People living with mental health disorders do not just face the psychological consequences of their conditions but are also at greater risk of suffering from cardiovascular disease, stroke as well as respiratory diseases. As we observe Mental Health Awareness Day, it is important to talk about the close interplay between mental and physical health and the need to adopt an integrated approach to treating mental illnesses.
With the breakdown of traditional families, increasing migration and a growing loneliness epidemic, mental health disorders have emerged as a serious public health concern. A major national survey conducted by NIMHANS estimated that around 13.7 percent of India’s population suffers from different mental illnesses with around 10.6 percent of them requiring immediate attention.
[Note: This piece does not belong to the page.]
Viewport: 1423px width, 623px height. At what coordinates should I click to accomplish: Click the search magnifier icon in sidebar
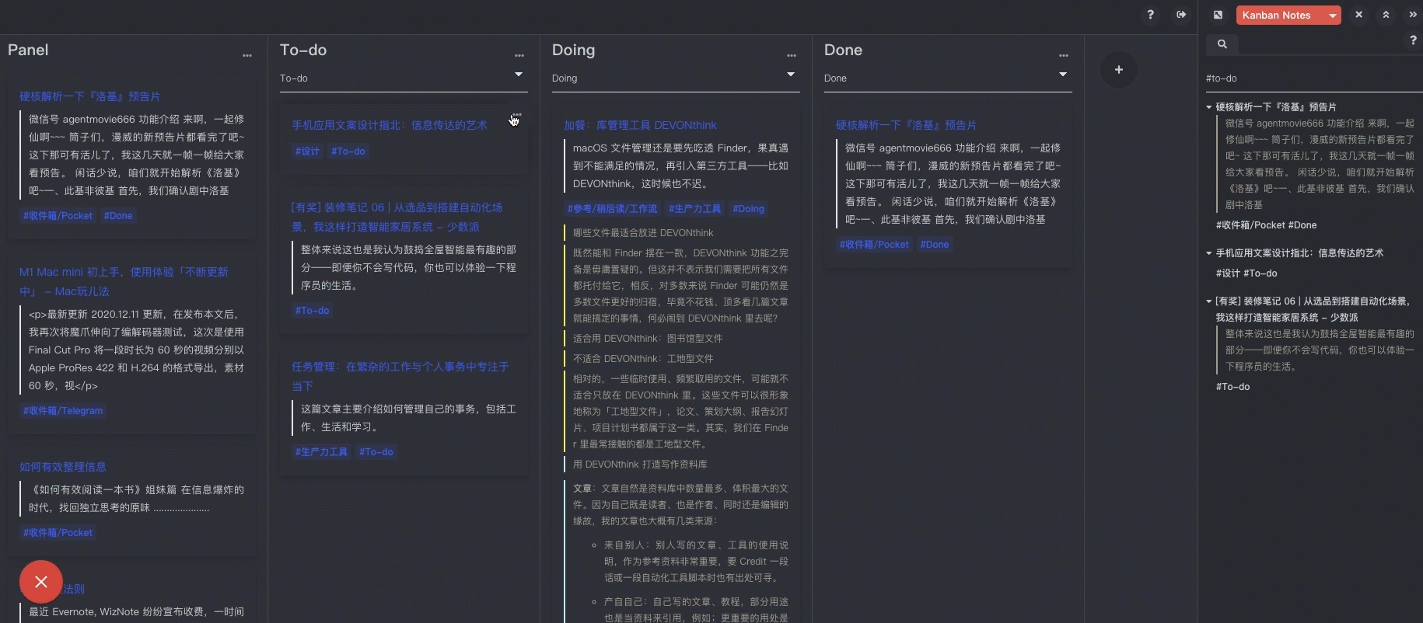click(x=1222, y=44)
World Health Organization estimates that around 56 million Indians suffer from depression while another 38 million are living with anxiety. With a hectic and highly stressful pace of life, Mumbai residents also face a high incidence of mental health disorders. A report found that people with psychological disorders accounted for 31% of patients admitted to municipal healthcare centers in Mumbai. This was more than any other ailment. This huge mental health burden also has serious implications for physical health.
Dr. Prakriti Poddar, Mental Health expert, Director Poddar Wellness Ltd and Managing Trustee of Poddar Foundation quotes, “We often tend to overlook the close connection between mental and physical health. For a long time, health experts tended to believe that the connection between mental and physical health was largely due to behavioral issues, such as a person with depression not getting enough exercise, indulging in unhealthy eating and smoking. However, research has increasingly shown that there are physiological connections as well and the biological factors that trigger mental illnesses can also influence heart disease. Depression has been found to be linked to an increased risk of coronary heart disease. Schizophrenia is associated with a higher risk of death from heart disease and respiratory disease.”
Addressing the rising burden of cardiovascular disease must also factor in mental health as a major risk factor, much like hypertension and diabetes.
Chronic stress is another emerging contributor to increased risk of heart disease and stroke. The long term build-up of the stress hormone cortisol in the brain can impair brain function and even shrink the prefrontal cortex, the brain area responsible for memory and learning. Not just brain, chronic stress affects the entire body and physical health in the long term, including significant concerns such as diabetes, high blood pressure and an increased risk of heart diseases and stroke. A survey conducted recently by medical insurance provider Cigna TTK revealed that 9 out of 10 Indians suffered from stress. Chronic stress is found to be particularly high among residents of urban metropolitan cities such as Mumbai where people struggle with highly stressful jobs, difficult working hours, and lack of work-life balance as well as the paucity of social support systems such as extended families.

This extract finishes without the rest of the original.